Overwhelming layout: The current layout of information was overwhelming to for most users to read. We needed to find a better way to layout all the information and show users only what they need/want to read.

Challenge #2: Creating digestible data

As part of addressing our users paint points, I met with genetic counselors to learn about all the result edge cases I should consider before creating a scalable genetics report template. This including things like showing reports with single mutations, more than one mutation, double mutation in a single genes, reporting additional findings that aren't quite mutations, etc.

Organizing complex data

I also worked closely with a genetic counselor and content designer to break up all the patient information we'd need to share with patients. I used Information Architecture to organize all this complex data in a clear and logical manner.

I transformed those categories into sections for the web report and shared with our stakeholders to align on the core structure of how we present information to patients.

Empowering patients (turning data into actions)

Aside from organizing information into a simple way that patients could navigate. We also knew that it was important to give them the agency to not only understand but use their information. We created features that meet those needs while balancing those needs with HIPPA compliance.

Usability testing

After creating my first round of mockups of the entire experience, I worked with a user researcher to create a research plan that would allow us to test the new designs.

Overall, we obverse improvements on all the user pain points we identified earlier (understanding content and able take action on results). However, we found that the order of information did not meet the expectations of patients and quickly reordered categories to further improve navigation.

We added navigational tabs at the footer of the report and moved the navigational tabs to the top of the report to increase the likelihood patients view all the information.

Challenge #3: Expanding design system

Since I worked with a small but growing design system, designing new components would help me better address users needs. I extend our icon library to provide visual ease in displaying content and created tabs and accordions to break up information into digestible sections.

I stressed tested these new components in design critiques to ensure they were useful to other product designers and provided a consistent & accessible experience across all our products.

Accessibility documentation

Before handoff, I ensured the visual elements of my design were WCAG complaint and documented HTML semantics to ensure that the experience transferred to assistive technologies. My focus was on documenting for easier keyboard and screen reader navigation.

Impact

259,000+ participants

were provided with access to informative (positive) clinical confirmation results.

$16.8 million

was generated in revenue.

80% of participants

are underrepresented in biomedical research.

Final Deliverables

Moving forward

Thankfully, there were never too many challenges as I worked with a phenomenal team of people who are experts in their field. Here were some valuable lessons I learned from this project.

Value of early engineering input

Since we built this product from scratch, I found it useful to include engineer input in explorations earlier than on other projects to understand engineering costs and define my explorations. Designing new product meant considering the use of new UI components that were not yet in our design system. I partook in design crits and eng office hours to bring new components and stress test their potential use cases.
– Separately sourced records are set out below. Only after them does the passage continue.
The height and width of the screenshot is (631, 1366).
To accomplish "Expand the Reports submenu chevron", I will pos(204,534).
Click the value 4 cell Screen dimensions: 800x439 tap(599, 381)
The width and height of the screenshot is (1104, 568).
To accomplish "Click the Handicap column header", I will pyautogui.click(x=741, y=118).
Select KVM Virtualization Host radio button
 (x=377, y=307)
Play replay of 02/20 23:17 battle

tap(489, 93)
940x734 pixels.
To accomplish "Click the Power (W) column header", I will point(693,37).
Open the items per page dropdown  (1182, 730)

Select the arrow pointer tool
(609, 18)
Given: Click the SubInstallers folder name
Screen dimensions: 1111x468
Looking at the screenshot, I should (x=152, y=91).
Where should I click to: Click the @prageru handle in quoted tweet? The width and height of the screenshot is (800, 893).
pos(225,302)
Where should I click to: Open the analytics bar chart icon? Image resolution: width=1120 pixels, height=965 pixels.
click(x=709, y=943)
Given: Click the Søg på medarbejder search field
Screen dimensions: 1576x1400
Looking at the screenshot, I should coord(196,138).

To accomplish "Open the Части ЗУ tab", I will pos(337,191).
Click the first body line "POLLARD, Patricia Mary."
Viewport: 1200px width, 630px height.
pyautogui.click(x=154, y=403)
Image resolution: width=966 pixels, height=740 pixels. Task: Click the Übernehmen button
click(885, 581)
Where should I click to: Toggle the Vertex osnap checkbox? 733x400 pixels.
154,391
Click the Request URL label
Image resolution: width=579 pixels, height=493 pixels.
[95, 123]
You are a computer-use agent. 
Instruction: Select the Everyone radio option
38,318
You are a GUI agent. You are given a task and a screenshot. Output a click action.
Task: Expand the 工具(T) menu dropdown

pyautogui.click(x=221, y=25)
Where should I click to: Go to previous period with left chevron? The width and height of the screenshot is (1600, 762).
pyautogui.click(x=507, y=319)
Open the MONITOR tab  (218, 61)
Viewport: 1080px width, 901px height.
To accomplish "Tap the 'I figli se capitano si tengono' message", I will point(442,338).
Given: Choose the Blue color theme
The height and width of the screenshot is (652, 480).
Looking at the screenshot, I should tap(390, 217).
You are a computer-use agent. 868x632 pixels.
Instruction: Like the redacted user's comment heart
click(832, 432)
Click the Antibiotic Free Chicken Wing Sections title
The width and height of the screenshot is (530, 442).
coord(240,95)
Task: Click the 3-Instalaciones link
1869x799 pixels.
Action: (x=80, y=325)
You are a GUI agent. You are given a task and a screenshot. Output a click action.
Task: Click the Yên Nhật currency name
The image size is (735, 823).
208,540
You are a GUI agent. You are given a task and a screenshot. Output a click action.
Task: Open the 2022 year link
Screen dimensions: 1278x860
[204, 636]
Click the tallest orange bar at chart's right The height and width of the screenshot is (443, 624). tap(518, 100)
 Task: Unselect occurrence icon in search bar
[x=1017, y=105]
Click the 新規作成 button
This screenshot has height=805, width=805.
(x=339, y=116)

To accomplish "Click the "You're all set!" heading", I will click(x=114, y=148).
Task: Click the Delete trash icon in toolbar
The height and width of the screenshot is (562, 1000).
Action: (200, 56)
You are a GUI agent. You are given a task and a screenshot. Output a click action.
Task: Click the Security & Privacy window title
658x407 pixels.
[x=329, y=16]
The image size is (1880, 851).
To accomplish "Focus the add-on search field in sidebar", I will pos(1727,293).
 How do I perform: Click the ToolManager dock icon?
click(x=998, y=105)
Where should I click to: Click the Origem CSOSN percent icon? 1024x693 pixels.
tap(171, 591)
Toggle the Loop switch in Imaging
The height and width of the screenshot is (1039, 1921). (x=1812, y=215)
Providing many outlets for feedback

Since I worked with many teams and stakeholders on this project as the lead designer, they all had varying levels of communication that I accommodated to. I used video meetings, slack, email, and even video recordings to provide several outlets for feedback.

Bringing in experts

Breaking down content was the most time consuming part of my process. I constantly brought in our the genetic counseling experts and our content designer to ensure we were delivering clear and actionable information throughout the entire user experience. I've worked successfully as a solo designer, but I learned I work even better on a team.